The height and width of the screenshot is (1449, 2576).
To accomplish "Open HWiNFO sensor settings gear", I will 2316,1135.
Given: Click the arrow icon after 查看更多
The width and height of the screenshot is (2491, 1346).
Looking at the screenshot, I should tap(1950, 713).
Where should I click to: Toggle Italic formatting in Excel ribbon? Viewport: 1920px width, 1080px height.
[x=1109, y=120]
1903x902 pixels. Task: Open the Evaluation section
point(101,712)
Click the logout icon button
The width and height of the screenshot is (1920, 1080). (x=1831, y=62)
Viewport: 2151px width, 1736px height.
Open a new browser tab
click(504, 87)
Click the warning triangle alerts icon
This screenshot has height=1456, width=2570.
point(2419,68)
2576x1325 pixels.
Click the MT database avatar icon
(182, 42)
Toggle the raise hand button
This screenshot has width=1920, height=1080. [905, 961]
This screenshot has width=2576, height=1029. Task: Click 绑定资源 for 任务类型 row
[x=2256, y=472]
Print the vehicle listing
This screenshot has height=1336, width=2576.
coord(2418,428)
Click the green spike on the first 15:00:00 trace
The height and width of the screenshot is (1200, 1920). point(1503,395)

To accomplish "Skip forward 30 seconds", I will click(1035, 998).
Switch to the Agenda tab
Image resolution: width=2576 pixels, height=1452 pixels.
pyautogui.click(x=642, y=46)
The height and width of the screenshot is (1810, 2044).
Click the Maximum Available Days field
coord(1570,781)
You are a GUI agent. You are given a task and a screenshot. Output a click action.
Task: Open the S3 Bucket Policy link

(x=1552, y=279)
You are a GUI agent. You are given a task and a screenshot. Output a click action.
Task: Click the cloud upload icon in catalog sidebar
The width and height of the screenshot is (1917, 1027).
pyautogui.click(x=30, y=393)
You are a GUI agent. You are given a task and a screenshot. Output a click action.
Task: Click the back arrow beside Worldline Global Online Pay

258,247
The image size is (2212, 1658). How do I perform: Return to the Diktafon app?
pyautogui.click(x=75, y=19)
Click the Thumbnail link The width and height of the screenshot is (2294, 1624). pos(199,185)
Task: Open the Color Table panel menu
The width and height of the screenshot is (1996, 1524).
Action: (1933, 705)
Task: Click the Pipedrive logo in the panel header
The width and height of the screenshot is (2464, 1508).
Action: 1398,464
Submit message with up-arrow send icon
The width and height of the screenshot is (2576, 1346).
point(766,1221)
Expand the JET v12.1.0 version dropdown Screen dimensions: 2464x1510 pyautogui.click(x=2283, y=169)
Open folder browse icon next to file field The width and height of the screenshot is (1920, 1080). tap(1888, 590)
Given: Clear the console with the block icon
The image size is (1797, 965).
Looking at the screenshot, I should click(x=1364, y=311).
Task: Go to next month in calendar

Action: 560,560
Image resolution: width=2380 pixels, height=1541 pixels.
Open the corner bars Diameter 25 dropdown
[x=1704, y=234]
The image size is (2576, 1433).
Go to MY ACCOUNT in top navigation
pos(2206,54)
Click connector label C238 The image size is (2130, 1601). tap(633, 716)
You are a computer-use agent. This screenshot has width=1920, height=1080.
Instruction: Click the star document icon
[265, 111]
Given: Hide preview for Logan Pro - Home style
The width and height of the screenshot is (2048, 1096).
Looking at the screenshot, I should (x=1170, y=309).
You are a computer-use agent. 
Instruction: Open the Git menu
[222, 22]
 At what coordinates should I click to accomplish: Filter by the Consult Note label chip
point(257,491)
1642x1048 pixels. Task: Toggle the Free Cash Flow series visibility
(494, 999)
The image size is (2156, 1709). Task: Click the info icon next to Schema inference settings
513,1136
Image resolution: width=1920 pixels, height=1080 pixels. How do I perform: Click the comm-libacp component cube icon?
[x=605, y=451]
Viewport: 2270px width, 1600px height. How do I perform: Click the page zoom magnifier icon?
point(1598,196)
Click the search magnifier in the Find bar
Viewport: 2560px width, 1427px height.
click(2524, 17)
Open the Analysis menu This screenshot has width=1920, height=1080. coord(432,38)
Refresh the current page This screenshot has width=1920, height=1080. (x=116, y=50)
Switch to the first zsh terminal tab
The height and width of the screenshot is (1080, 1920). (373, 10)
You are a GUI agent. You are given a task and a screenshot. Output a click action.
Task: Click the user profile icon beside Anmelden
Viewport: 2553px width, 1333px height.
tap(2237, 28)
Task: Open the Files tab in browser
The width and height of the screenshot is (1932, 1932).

******************************

» **WHAT THE TASK REQUIRES**:
In the entries above, one line contains "The width and height of the screenshot is (1996, 1524)." and another contains "Given: Hide preview". Reproduce exactly those two lines and the lines between them, nothing else.

» **PROBLEM SOLUTION**:
The width and height of the screenshot is (1996, 1524).
Action: (1933, 705)
Task: Click the Pipedrive logo in the panel header
The width and height of the screenshot is (2464, 1508).
Action: 1398,464
Submit message with up-arrow send icon
The width and height of the screenshot is (2576, 1346).
point(766,1221)
Expand the JET v12.1.0 version dropdown Screen dimensions: 2464x1510 pyautogui.click(x=2283, y=169)
Open folder browse icon next to file field The width and height of the screenshot is (1920, 1080). tap(1888, 590)
Given: Clear the console with the block icon
The image size is (1797, 965).
Looking at the screenshot, I should click(x=1364, y=311).
Task: Go to next month in calendar

Action: 560,560
Image resolution: width=2380 pixels, height=1541 pixels.
Open the corner bars Diameter 25 dropdown
[x=1704, y=234]
The image size is (2576, 1433).
Go to MY ACCOUNT in top navigation
pos(2206,54)
Click connector label C238 The image size is (2130, 1601). tap(633, 716)
You are a computer-use agent. This screenshot has width=1920, height=1080.
Instruction: Click the star document icon
[265, 111]
Given: Hide preview for Logan Pro - Home style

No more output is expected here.